À la lumière du concept d’ordre social négocié, il est possible d’illustrer l’oncologie de la façon suivante :

Représentation graphique de l’oncologie comme interdiscipline selon la théorie de Frickel, Abbott et Strauss

Ainsi, tel qu’illustré, il apparaît encore une fois que les frontières des trois principales spécialités de l’oncologie sont perméables, i.e. qu’elles sont ouvertes aux autres spécialités et/ou professions de l’oncologie. Elles ont donc la capacité de permettre le partage des patients et la collaboration lors du diagnostic, du traitement et du suivi des patients. Ceci signifie que les professionnels qui appartiennent à un des groupes reconnaissent la pertinence des autres groupes de professionnels (c’est-à-dire autres spécialités médicales et autres professions) en oncologie. Toutefois, ces frontières ne sont pas totalement ouvertes puisque seules les spécialités et professions reconnues par le groupe appartiennent à

l’oncologie. Mais surtout, tel que l’illustrent les frontières extérieures de chacune des spécialités oncologiques, seulement certains aspects du diagnostic, du traitement et du suivi des patients sont de nature collaborative ou interdisciplinaire. Ainsi certains aspects de la pratique de la chirurgie oncologique, de la radio-oncologie, de l’oncologie médicale ou de toute autre spécialité ou profession de l’oncologie sont négociables et propice à la collaboration; alors que d’autres aspects ne se prêtent pas à la négociation entre les oncologues et sont réservés et exclusives à une seule spécialité ou profession.

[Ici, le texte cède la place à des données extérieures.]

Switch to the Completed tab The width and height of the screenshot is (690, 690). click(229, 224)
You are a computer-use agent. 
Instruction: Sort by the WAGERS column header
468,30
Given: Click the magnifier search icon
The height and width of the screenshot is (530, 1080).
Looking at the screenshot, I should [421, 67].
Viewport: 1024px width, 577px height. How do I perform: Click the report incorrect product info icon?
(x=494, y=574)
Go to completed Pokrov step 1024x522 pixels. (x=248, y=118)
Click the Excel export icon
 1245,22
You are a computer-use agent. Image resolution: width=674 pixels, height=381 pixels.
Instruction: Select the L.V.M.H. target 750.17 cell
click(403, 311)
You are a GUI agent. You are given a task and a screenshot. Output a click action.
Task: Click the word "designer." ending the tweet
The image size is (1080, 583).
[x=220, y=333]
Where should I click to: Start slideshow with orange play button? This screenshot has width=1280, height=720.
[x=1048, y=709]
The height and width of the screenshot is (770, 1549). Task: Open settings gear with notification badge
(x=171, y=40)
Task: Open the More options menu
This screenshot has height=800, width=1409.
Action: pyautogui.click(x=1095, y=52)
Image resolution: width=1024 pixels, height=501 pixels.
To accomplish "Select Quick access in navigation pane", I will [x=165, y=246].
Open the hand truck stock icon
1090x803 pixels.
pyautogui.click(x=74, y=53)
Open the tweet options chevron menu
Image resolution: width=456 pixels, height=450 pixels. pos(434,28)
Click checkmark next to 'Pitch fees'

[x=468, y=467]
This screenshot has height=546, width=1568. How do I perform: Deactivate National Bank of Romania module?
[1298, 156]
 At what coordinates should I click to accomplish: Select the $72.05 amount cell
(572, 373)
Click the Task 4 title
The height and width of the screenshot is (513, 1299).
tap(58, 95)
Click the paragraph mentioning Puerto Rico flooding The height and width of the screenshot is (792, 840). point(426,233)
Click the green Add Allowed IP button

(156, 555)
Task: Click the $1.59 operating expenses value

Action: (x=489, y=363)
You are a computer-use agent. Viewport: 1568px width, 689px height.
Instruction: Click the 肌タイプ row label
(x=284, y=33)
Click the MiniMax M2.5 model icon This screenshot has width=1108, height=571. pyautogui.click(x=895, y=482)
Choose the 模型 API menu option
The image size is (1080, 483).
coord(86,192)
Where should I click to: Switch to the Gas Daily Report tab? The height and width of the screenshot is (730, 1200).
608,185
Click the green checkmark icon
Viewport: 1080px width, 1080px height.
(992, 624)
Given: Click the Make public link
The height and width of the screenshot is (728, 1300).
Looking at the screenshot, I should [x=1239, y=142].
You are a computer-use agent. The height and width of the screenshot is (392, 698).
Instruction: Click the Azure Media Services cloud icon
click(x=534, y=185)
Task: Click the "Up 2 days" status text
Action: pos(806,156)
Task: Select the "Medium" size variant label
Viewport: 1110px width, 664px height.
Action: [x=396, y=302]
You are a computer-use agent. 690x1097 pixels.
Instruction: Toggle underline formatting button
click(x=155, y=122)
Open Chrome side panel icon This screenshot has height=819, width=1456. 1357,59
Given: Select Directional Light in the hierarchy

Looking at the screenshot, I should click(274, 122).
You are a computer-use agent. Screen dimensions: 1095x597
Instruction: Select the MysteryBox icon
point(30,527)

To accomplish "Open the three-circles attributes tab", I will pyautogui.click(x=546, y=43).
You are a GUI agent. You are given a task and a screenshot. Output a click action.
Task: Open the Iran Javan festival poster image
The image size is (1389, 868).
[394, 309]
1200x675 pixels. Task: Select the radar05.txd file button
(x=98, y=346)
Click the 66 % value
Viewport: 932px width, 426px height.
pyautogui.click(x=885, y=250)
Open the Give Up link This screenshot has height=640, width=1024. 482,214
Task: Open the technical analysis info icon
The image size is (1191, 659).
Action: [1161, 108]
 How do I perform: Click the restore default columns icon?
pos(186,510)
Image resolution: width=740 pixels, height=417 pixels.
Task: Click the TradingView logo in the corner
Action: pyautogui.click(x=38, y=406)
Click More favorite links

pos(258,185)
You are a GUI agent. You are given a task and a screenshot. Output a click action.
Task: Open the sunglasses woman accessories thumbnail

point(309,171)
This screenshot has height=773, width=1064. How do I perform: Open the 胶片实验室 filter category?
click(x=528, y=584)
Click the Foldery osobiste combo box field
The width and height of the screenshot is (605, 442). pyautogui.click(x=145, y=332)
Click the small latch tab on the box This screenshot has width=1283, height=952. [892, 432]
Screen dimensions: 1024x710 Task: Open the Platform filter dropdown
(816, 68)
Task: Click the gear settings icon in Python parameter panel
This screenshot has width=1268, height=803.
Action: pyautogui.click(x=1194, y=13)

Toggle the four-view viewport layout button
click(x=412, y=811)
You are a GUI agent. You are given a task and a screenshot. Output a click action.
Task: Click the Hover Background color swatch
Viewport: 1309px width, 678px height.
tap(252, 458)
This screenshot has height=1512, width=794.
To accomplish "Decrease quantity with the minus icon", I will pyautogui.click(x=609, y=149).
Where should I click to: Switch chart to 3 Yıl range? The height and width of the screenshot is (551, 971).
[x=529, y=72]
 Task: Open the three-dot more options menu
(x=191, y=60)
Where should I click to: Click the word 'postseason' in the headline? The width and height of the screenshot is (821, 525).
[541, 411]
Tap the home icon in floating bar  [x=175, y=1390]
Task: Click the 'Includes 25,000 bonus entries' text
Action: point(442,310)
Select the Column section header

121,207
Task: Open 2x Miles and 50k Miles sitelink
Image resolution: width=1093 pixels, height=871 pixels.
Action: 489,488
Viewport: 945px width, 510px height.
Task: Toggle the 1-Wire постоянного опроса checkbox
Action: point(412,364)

Enfin, puisque certains groupes possèdent un meilleur contrôle de leur propre frontière, il apparaît que certaines frontières sont plus ouvertes que d’autres. Tel que l’illustre le graphique, la radio-oncologie possède la frontière la moins ouverte et l’oncologie médicale, celle qui est la plus ouverte. À la lumière des travaux d’Oborn et al. (2010b, 2010a), Lerner (2001), Pinell (2002), Strauss (1963, 1978), Löwy (2009) et Keating et Cambrosio (2012), la hiérarchie sociale qui prévaut au sein de la communauté médicale et hospitalière, le développement des technologies et le développement des connaissances influencent la capacité d’action des acteurs et leur pouvoir lors des négociations.